• **WRITTEN PROBLEM**
Express the lines of the records below as a JSON list of strings, one string per line, leaving out blank lines and the pictures.

• **RECORDS FOR THE EXERCISE**
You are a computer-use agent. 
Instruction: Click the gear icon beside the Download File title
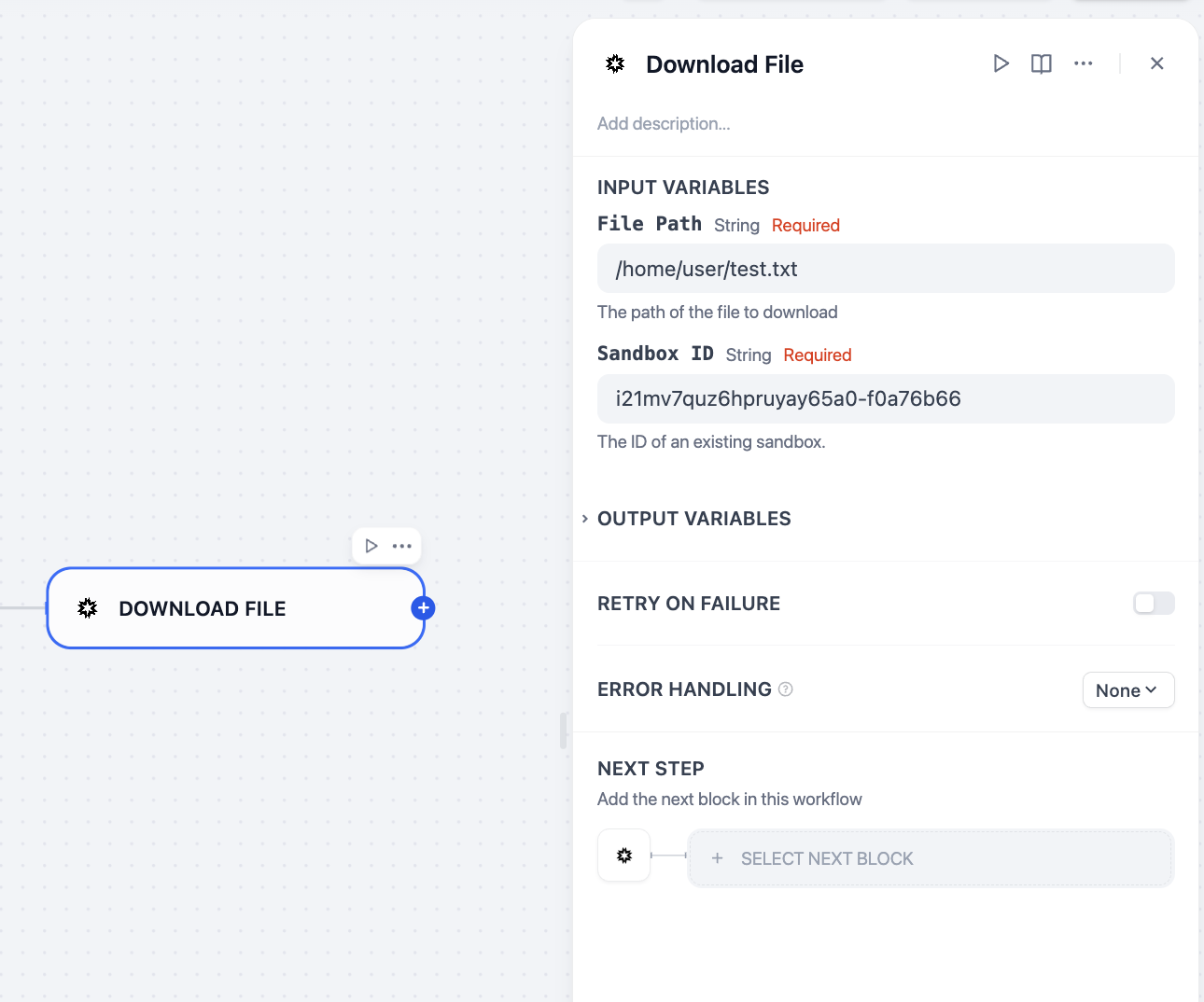pos(615,64)
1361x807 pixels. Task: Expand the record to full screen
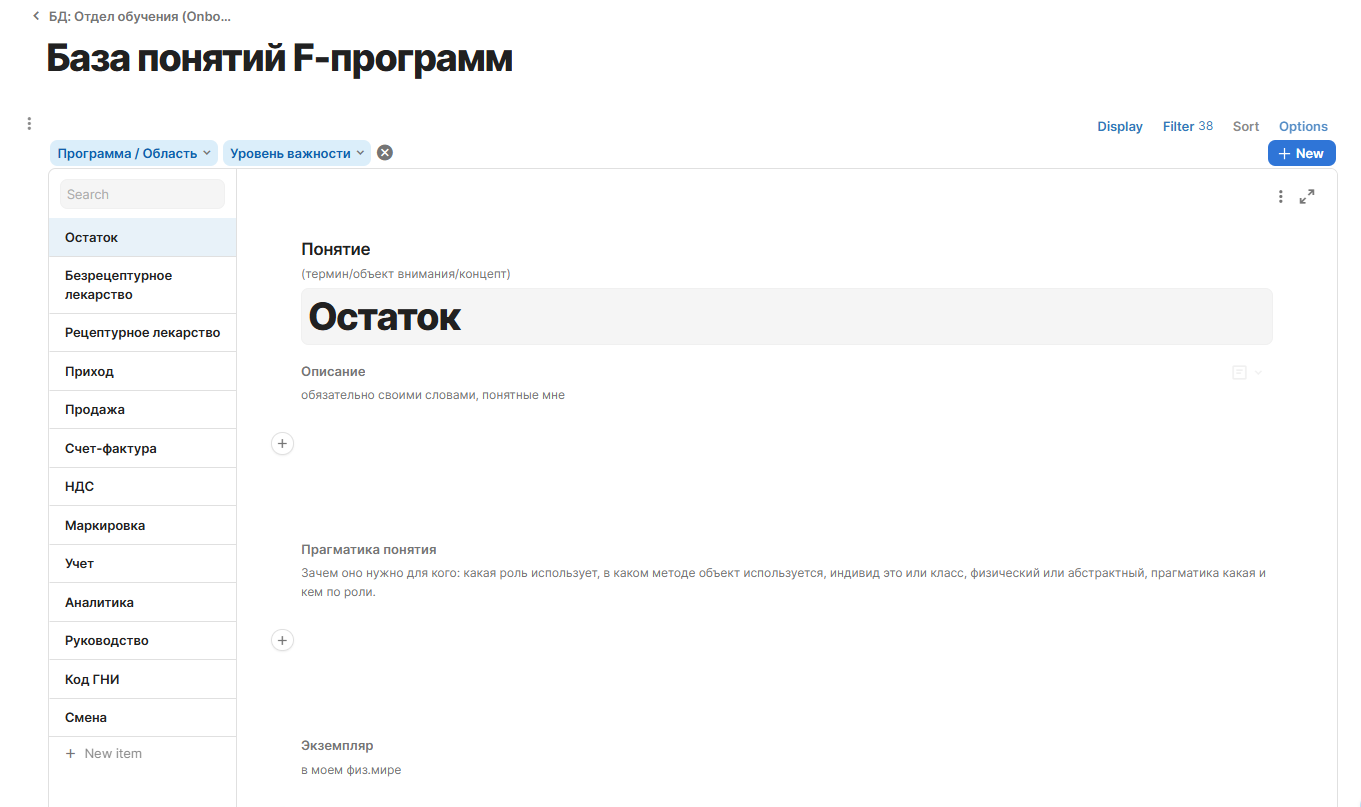tap(1307, 197)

• **SOLUTION TO THIS TASK**
[
  "You are a computer-use agent. ",
  "Instruction: Click the gear icon beside the Download File title",
  "pos(615,64)",
  "1361x807 pixels. Task: Expand the record to full screen",
  "tap(1307, 197)"
]